According to the American Stroke Association, stroke is the third leading cause of death in the U.S. And stroke has claimed among its victims an impressive number of stroke drugs. Clinical trial failures number in the dozens. (See BioWorld Today, Aug. 31, 2007.)
Preventive possibilities remain about equally slim. "There's not that many anticoagulants on the market," Craig Morrell told BioWorld Today. "The big options are basically aspirin and Plavix."
In an article published online in the Journal of Experimental Medicine, Feb. 18, 2008, senior author Morrell, an assistant professor in the department of molecular and comparative pathobiology at Johns Hopkins University School of Medicine, and his colleagues at Johns Hopkins; the University of Miyazaki in Japan; Ege University School of Medicine in Izmir, Turkey; and the Max Planck Institute for Medical Research in Heidelberg, Germany, reported that targeting AMPA-type glutamate receptors may offer another option for decreasing the risk of clots.
For those who know glutamate as a neurotransmitter, and AMPA receptors as major players in memory processes, the location of those glutamate receptors may come as a surprise - they are on platelets.
Previous studies had shown that platelets store glutamate and release it when they are activated by other stimuli, but the targets and molecular consequences of the release were unknown.
Morrell and his colleagues showed that such glutamate releases further activated the platelets, making them more likely to form clots, and that effect is mediated by their binding to AMPA receptors on the platelets.

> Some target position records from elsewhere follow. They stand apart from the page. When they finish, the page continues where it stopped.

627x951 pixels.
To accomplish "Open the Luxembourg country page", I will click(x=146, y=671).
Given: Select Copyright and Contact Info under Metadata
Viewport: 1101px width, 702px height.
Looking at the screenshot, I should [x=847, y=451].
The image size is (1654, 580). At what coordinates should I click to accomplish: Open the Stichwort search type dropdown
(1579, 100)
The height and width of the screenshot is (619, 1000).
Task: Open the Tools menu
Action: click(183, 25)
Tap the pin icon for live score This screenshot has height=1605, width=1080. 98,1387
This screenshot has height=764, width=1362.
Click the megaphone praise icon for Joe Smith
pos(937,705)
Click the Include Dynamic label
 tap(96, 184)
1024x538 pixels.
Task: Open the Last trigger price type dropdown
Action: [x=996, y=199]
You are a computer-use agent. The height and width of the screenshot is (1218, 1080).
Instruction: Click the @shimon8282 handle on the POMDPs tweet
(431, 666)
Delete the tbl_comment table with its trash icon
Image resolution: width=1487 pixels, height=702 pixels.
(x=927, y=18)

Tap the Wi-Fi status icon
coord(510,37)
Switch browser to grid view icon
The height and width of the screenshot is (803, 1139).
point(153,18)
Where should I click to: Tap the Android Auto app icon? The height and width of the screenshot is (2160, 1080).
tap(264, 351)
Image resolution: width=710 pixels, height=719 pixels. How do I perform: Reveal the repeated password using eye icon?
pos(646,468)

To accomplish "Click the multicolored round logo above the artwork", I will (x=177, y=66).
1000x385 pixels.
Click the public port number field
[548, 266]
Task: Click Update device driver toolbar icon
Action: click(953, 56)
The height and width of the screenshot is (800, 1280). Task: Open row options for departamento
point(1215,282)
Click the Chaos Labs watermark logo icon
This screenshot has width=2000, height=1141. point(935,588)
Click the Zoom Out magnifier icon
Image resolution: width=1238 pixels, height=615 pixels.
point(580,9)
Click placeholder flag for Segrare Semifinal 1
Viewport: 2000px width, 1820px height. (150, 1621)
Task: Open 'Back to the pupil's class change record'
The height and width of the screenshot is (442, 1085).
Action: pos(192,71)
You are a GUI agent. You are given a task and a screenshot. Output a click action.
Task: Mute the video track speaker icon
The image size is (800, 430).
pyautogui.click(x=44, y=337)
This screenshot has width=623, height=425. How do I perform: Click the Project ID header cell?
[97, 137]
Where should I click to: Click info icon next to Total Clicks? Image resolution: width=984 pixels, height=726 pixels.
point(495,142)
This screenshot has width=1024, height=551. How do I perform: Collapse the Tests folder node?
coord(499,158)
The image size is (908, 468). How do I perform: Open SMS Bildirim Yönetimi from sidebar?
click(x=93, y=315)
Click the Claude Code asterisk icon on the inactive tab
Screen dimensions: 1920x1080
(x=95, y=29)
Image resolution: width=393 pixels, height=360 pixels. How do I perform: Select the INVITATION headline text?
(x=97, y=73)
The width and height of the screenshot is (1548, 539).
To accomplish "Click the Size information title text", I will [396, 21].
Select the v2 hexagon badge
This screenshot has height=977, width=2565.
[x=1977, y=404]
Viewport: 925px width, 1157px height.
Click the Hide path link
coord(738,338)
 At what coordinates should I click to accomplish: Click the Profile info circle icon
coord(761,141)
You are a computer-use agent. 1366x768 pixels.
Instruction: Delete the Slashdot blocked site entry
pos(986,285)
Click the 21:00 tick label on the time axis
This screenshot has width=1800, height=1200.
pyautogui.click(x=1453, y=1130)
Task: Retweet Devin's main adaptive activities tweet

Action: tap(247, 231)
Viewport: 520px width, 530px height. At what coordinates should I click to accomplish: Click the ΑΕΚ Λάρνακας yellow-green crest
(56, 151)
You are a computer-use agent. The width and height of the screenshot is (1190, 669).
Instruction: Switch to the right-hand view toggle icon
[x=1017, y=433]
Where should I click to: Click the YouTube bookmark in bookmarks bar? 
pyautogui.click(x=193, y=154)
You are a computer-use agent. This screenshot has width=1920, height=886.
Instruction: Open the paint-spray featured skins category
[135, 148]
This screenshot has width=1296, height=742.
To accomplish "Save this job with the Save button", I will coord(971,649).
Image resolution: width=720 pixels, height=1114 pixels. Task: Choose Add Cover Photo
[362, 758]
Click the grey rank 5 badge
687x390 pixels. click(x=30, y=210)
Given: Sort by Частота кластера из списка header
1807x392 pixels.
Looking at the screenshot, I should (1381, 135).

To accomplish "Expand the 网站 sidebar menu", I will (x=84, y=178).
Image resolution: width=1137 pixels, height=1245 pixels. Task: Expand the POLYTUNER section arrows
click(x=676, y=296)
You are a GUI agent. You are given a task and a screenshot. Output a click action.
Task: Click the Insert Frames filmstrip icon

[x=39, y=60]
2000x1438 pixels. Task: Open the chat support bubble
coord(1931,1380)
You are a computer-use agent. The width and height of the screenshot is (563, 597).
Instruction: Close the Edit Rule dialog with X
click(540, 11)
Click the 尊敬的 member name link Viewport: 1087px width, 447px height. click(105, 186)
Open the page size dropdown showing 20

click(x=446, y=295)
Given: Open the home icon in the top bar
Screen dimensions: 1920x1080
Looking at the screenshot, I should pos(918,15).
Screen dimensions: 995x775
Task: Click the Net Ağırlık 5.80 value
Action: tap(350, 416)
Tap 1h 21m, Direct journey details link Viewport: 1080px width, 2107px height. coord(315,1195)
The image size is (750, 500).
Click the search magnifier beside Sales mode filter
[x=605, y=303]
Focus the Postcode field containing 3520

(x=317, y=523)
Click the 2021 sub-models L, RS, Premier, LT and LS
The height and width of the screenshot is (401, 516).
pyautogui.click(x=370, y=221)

Platelets also have another type of glutamate receptor known as the NMDA receptor, whose role in the brain is to enable the formation of new memories, but inhibiting NMDA receptors had no effect on platelet aggregation.
Mechanistically, AMPA receptor activation allowed sodium to enter the platelets. Sodium influx activates g-protein receptor-coupled pathways in the platelets, and the effects of AMPA receptor agonists were specific to GPCR-coupled clotting signals. Thrombin and epinephrine-induced clotting was decreased by AMPA receptor antagonists, but collagen- induced clotting - which acts through a different intracellular messenger system - was unaffected.
In animal studies, "when we add our AMPA antagonists, we don't totally stop bleeding," Morrell said. "The mice do stop bleeding, and they do develop [clots] - it's just delayed."
Those data suggested that targeting AMPA receptors might be a good target for preventive anticlotting therapy, which, Morrell said, walks a thin line. "The holy grail is to get something that decreases platelet activation without increasing the risk of bleeding out," or hemorrhaging.
Glutamate is not the only neurotransmitter moonlighting in the circulation system. "Platelets and neurons are surprisingly similar," Morrell said. Serotonin is well known for having a role both on platelets and in the brain, and the alpha-synuclein also does double duty. "It's a suspect in Parkinson's disease, but the other place where it's highly expressed is in platelets," Morrell said.
Why there should be such similarities between blood clots and brain cells is unclear, but the findings could help explain one clinical observation: that smaller strokes sometimes can be followed by more massive ones a few days later.
Morrell stressed that a link between secondary strokes and glutamate release is "purely speculative" at this point. But such a link does have a plausible mechanism: "Certainly, if glutamate concentration is increased, the platelets will start to suck it up," through their transporters - and stroke-damaged neurons can release glutamate.